THE INPUT below:

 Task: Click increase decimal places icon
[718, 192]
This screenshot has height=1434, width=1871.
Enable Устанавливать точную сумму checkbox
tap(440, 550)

End of THE INPUT.

• YOUR INSTRUCTIONS: A word-for-word copy of the data above is the goal, so set it all down again.

• TASK ANSWER:
 Task: Click increase decimal places icon
[718, 192]
This screenshot has height=1434, width=1871.
Enable Устанавливать точную сумму checkbox
tap(440, 550)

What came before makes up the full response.